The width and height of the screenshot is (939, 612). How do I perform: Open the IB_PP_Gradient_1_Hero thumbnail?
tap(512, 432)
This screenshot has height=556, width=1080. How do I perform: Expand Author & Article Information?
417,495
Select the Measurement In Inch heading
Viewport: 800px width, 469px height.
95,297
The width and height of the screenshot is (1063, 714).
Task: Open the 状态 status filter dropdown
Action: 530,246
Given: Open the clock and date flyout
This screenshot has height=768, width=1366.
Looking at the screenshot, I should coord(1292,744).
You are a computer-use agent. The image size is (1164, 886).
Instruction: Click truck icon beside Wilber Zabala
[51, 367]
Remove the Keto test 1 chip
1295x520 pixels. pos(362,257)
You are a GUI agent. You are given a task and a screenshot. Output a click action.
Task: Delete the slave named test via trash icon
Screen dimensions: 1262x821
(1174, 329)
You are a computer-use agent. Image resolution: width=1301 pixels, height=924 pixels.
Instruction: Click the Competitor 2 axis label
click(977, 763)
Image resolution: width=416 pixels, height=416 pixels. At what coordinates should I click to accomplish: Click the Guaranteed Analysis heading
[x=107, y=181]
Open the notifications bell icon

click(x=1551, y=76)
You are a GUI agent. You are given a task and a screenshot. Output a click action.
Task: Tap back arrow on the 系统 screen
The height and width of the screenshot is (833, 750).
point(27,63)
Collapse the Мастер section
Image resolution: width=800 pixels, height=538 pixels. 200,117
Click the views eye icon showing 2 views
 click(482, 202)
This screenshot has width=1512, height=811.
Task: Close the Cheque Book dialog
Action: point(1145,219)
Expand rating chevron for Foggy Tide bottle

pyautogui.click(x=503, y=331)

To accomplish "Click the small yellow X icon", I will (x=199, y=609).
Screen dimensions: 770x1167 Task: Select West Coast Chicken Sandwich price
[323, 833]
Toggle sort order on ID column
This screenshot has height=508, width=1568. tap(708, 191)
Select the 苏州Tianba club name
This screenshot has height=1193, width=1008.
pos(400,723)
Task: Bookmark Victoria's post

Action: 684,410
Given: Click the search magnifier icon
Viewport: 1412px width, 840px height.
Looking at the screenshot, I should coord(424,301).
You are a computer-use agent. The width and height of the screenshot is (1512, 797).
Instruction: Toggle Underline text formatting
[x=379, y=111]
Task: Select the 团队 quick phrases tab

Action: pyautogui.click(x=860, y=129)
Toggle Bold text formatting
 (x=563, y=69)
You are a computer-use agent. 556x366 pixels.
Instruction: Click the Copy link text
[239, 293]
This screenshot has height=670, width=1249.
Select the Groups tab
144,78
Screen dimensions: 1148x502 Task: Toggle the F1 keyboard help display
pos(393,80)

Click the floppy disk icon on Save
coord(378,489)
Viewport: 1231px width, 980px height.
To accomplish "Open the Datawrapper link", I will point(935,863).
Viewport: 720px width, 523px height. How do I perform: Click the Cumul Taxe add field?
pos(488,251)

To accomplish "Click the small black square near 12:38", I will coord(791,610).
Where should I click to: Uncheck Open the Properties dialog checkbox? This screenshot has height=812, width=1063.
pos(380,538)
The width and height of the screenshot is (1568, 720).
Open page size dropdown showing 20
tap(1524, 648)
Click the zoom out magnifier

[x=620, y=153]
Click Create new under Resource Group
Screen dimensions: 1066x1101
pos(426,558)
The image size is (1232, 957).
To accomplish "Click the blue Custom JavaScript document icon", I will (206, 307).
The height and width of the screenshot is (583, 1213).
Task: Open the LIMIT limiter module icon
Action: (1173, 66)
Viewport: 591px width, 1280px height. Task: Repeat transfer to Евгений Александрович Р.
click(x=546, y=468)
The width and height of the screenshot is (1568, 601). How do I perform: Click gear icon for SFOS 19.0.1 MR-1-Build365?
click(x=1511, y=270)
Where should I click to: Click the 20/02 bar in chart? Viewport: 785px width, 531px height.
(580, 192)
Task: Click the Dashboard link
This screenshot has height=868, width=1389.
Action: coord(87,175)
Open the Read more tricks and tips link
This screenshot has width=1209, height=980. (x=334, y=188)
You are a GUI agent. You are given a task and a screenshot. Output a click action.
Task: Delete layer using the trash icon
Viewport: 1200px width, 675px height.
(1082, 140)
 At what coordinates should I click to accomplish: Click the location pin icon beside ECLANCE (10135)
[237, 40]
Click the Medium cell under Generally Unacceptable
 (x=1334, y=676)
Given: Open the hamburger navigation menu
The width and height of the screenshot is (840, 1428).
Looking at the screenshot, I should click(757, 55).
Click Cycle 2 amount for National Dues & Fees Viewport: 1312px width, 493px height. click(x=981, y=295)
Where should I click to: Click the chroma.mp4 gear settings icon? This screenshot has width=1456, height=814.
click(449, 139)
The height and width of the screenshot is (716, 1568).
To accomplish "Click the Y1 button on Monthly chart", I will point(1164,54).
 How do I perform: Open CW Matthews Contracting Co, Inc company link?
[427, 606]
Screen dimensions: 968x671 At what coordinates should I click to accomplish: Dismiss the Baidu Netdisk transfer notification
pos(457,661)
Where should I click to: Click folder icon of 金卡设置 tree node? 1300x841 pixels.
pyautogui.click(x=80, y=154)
——————
> **Problem description**: The required answer is each line of the entries containing the string "small".

> **Reply to the exercise**:
To accomplish "Click the small yellow X icon", I will (x=199, y=609).
To accomplish "Click the small black square near 12:38", I will coord(791,610).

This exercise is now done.